● **What needs to be done**:
Check each line of the entries for "link" and report the ones that have it.
━━━━━ Input material ━━━━━
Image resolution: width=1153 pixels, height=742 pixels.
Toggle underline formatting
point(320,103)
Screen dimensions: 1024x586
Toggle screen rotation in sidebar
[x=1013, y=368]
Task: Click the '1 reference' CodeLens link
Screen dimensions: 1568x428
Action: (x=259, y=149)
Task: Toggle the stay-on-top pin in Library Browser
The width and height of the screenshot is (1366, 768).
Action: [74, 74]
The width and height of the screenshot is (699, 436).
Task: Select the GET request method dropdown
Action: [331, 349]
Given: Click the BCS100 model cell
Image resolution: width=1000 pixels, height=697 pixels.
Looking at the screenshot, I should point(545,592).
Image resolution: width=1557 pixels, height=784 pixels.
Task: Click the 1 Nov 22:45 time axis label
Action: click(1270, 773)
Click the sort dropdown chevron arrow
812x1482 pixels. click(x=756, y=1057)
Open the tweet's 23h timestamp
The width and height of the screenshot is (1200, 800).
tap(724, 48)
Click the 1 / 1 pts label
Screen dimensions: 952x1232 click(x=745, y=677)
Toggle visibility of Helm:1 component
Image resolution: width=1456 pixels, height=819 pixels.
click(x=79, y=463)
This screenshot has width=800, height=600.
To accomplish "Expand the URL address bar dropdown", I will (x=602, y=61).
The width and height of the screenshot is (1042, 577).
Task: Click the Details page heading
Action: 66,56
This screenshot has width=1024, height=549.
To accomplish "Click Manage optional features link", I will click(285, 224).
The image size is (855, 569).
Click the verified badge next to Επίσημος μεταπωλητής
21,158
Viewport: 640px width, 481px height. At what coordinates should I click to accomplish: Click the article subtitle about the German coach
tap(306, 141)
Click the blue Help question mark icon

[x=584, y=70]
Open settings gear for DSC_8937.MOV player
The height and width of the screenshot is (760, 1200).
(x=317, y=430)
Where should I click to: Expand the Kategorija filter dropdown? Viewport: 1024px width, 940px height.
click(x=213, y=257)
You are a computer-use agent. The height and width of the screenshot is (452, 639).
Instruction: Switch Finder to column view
━━━━━
● **Solution to this problem**:
Task: Click the '1 reference' CodeLens link
To accomplish "Click Manage optional features link", I will click(285, 224).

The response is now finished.